When I started doing my research, I was ignorant to the importance of documenting my sources. I trusted what I found on the genealogy sites and merged them within my own families. As I merged these files from other genealogists, not only did I merge my ancestor, but everyone else on that particular submitter’s files (names, notes, dates, etc.).
This posed two problems I would like to address. First, some of the data proved to be incorrect. In good faith, a lot of researchers post their family genealogy on sites, such as Ancestry, Familysearch or Rootsweb. Even if they realize their errors and corrected them, who knows how many researchers, beforehand, downloaded and merged this incorrect information. Not all of those will realize the corrections that were made years later. They then post their information (which includes this incorrect research they merged) and it becomes a cycle repeated for the next researcher who comes across the information!
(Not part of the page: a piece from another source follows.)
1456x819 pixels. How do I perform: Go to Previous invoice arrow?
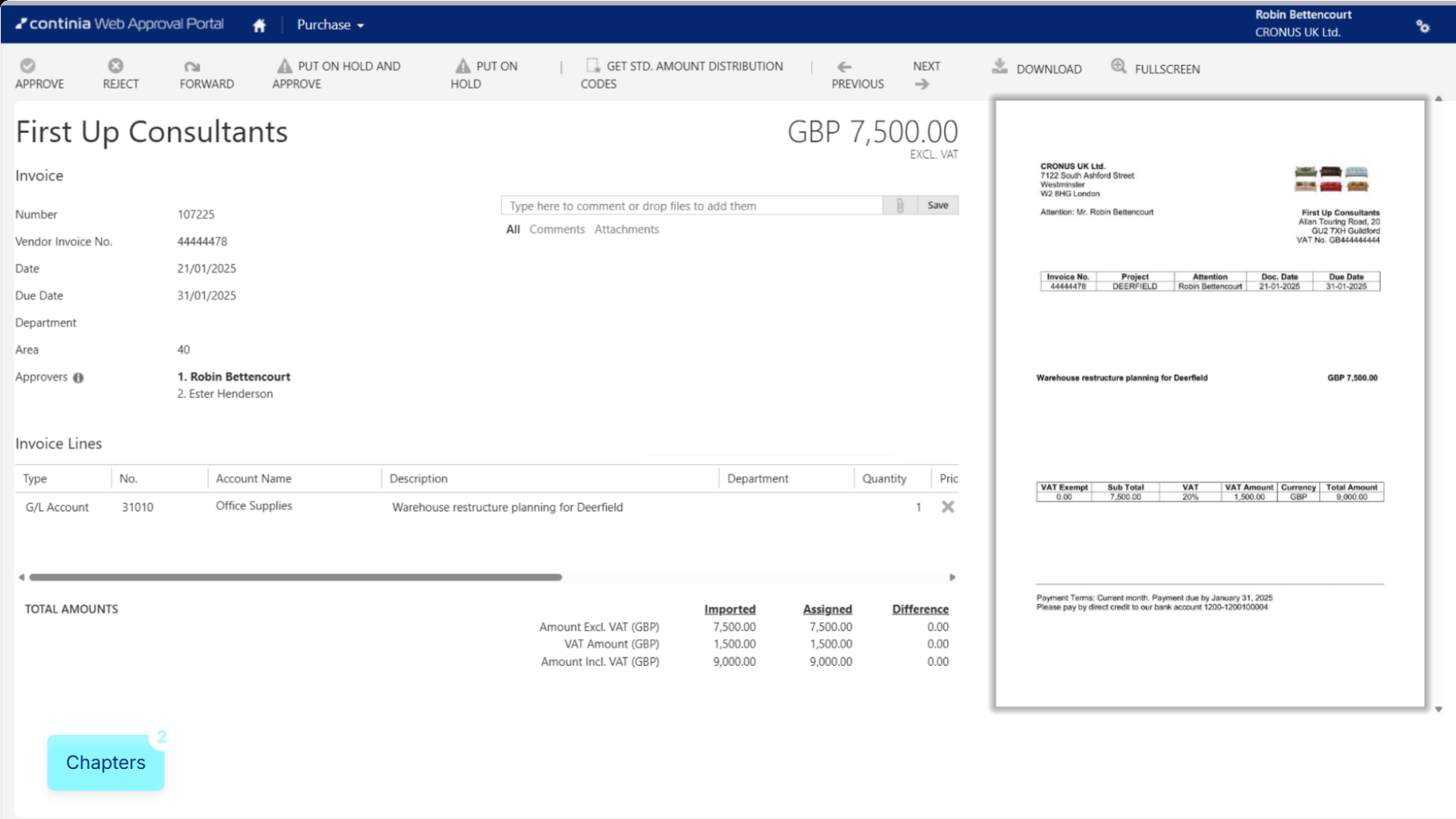[x=844, y=67]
How can we as researchers not fall into this trap? When we find someone’s genealogy ALWAYS look to see if they list their sources. If not, then we must research and document, using their information as a guide. If we discover errors, politely email the researcher who posted the wrong information, providing him the sources to show the mistake. Only after verifying the data, then we can safely merge this research within our own and share with our family. Always be mindful of posting someone else’s research by getting permission from them beforehand. Always give them credit for their hard work.
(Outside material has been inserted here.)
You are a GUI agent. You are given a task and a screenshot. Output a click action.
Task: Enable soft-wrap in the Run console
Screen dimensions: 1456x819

Unfortunately, some people will submit anything online. They enjoy throwing researchers off the track. There are those who want so badly to descend from someone famous they will fix their pedigrees to show this. This again is why it is so important to document our sources! While it is so exciting to descend from a king or president, we want it to be true.
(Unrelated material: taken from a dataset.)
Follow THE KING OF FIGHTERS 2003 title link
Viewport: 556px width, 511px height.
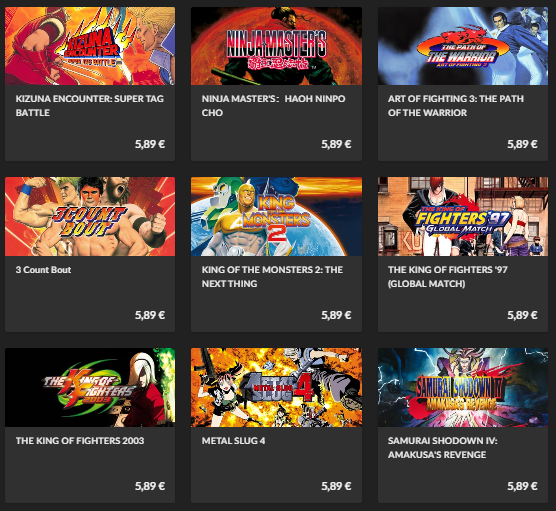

The second issue I would like to address is privacy within the genealogy community. I have seen the Social Security Death Index list individuals who have only been dead under a year. Their names, locations and social security numbers are posted. Some researchers will even copy this and post it in the note section of their family member. Thus, when submitted to genealogy sites, this information is also submitted (unless the notes are blocked). Identity theft is so common now, that we as genealogist must beware…
When researchers are getting their information ready to submit, consider who is going to be receiving the data. If it is family then all of the data could be sent. But, if it is being submitted to a genealogy site, then you should block information on living, private notes and any other information that you feel is not meant for the public.
So, in summary, please document all your sources, especially before sharing. Then, make sure private information on the living or recently dead are blocked to the public.
Sharing our genealogy is what has helped researchers discover their families and assist others. It is a very important part of genealogy and has guided many researchers to discover their families and break down many brick walls. By being aware of the issues discussed, we can continue to safely submit and share our families. We can feel confident that we are contributing correctly to other families and preventing false research from being submitted.